Recinzione Dingo: 5.600 Km di recinzione per cani in Australia

La recinzione Dingo o recinzione per cani è una lunga recinzione che si estende da Jimbour sui Darling Down vicino a Dalby attraverso migliaia di chilometri di terra arida che termina ad ovest della penisola di Eyre sulle scogliere della pianura di Nullarbor. La recinzione fu costruita nei primi anni del 1900 per tenere i dingo o i cani selvatici fuori dalla relativamente fertile parte sud-orientale del continente dove pascolano pecore e bovini. A 5.614 chilometri, è una delle strutture più lunghe del mondo e la recinzione più lunga del mondo.

La recinzione fu originariamente costruita nel 1880 dai governi statali, inizialmente per fermare la diffusione della peste del coniglio attraverso i confini statali. Questo si rivelò uno sforzo sprecato e le recinzioni caddero in rovina fino all’inizio del 1900 quando furono riparate per tenere fuori i dingo e proteggere le greggi di pecore. Nel 1930, si stima che 32.000 km di reti per cani nel solo Queensland fossero utilizzate sopra le recinzioni dei conigli. Nel 1940, le recinzioni sono state unite insieme per formare una struttura continua, che è stata registrata come la recinzione più lunga del mondo. Fino al 1980, la recinzione era lunga 8.614 chilometri, ma fu poi accorciata a 5.614 chilometri.

Photo credit

La recinzione è stata in parte con successo nel corso degli anni, anche se dingo può ancora essere trovato in alcune parti degli stati del sud. La recinzione è mantenuta attraverso i suoi diversi stati e consigli fino ad oggi, ad un costo approssimativo di 10 milioni di dollari all’anno. Alcune parti della recinzione sono illuminate di notte tramite pannelli solari che alimentano luci ad alto rendimento. La costruzione della recinzione varia lungo la sua lunghezza, ma generalmente si trova a circa 180 cm di altezza e consiste in miglia e miglia di rete metallica fissata a pali di legno. C’è anche una zona di esclusione di circa 5 metri su entrambi i lati che viene ripulita dalla vegetazione e viene generalmente utilizzata come pista per il servizio e la manutenzione.

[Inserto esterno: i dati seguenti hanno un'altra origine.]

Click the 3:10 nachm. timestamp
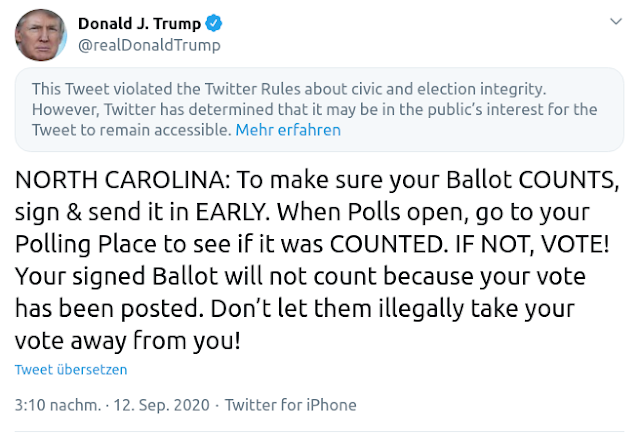Image resolution: width=640 pixels, height=436 pixels. [x=57, y=405]
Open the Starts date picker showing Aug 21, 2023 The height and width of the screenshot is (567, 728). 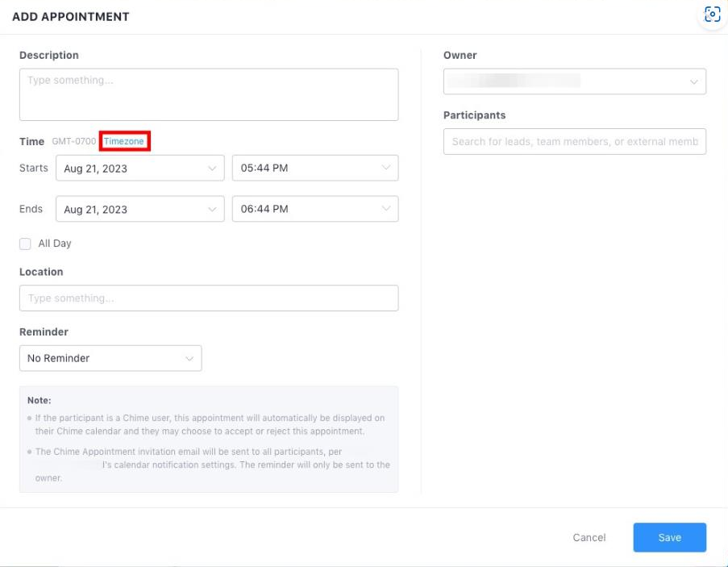pyautogui.click(x=129, y=169)
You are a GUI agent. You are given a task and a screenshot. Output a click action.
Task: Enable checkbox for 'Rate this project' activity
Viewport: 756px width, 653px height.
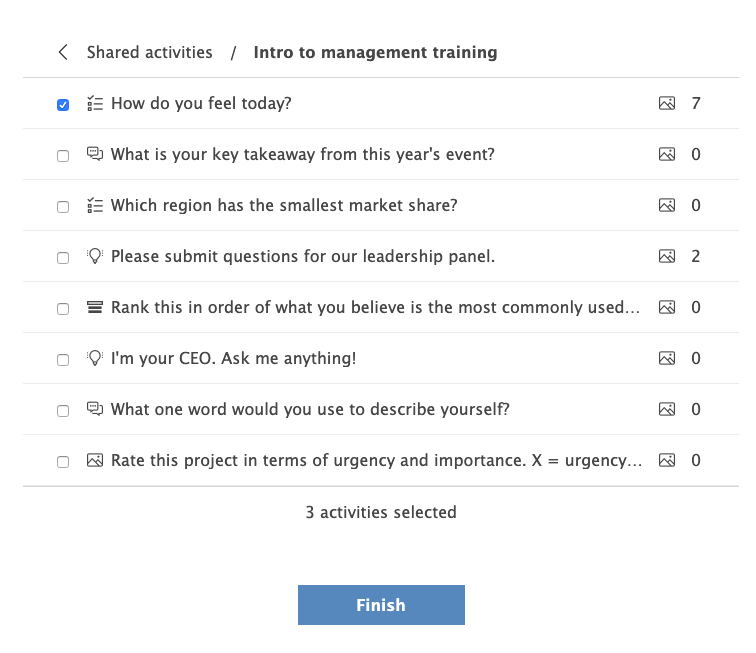(x=63, y=461)
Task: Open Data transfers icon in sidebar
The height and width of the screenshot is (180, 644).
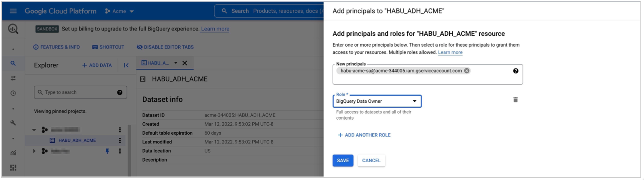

Anche se la recinzione ha contribuito a ridurre la perdita di pecore ai predatori e risparmiare milioni di dollari ogni anno, il suo impatto sull’ambiente è molto dibattuto. Fondamentalmente, la recinzione ha creato due universi ecologici-uno con dingo e uno senza, contribuendo alla scomparsa di alcuni animali nativi e alla messa in pericolo di molti altri. L’esclusione dei dingo ha permesso un aumento della popolazione di conigli, canguri ed emù, mentre i roditori nativi, i marsupiali e le erbe erano tutti diminuiti.

Oltre a ciò, c’è anche un dibattito sull’effettiva classificazione nativa del Dingo. Molti credono che il Dingo non sia originario dell’Australia, ma è stato introdotto circa 4000 anni fa dal sud-est asiatico. Pertanto è un parassita introdotto come il coniglio, cammello, bufalo e maiale selvatico. In effetti, i gestori del territorio nella maggior parte degli Stati e dei territori sono costretti attraverso la legislazione a distruggere i cani selvatici, compresi i dingo, sulla loro terra.

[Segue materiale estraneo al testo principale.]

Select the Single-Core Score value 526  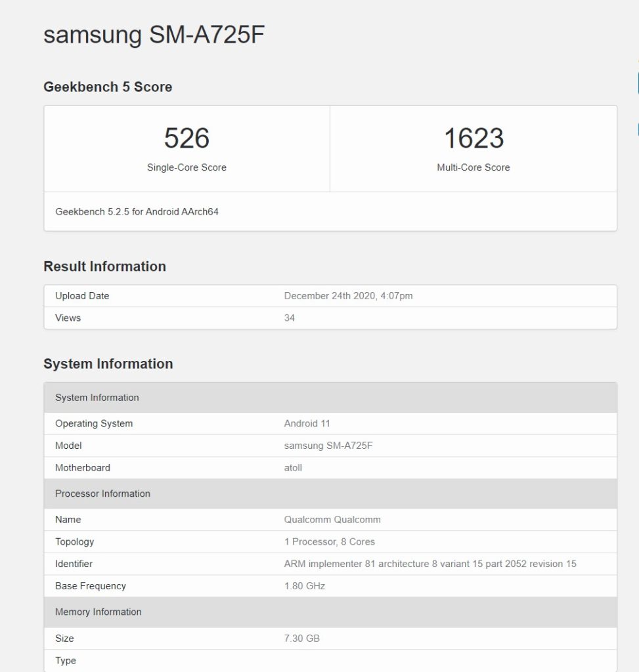(x=187, y=138)
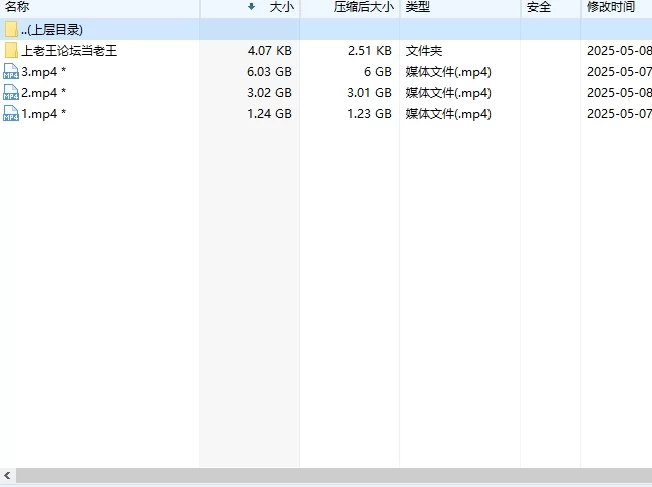Click the horizontal scrollbar left arrow

7,475
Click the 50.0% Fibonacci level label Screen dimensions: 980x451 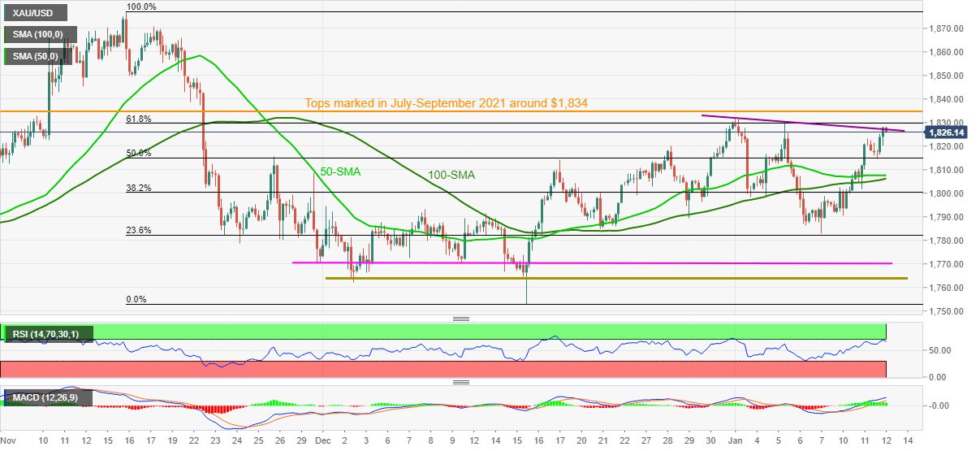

Secondo il Dr. Mike Letnic, dell’Università di Sydney, il dingo, come principale predatore australiano, ha un ruolo importante nel mantenere l’equilibrio della natura e che le popolazioni di dingo reintrodotte o esistenti potrebbero aumentare la biodiversità in oltre 2 milioni di chilometri quadrati dell’Australia.

Foto di credito

Foto di credito

Foto di credito

Foto di credito

Foto di credito

Photo credit

Lascia un commento

Il tuo indirizzo email non sarà pubblicato.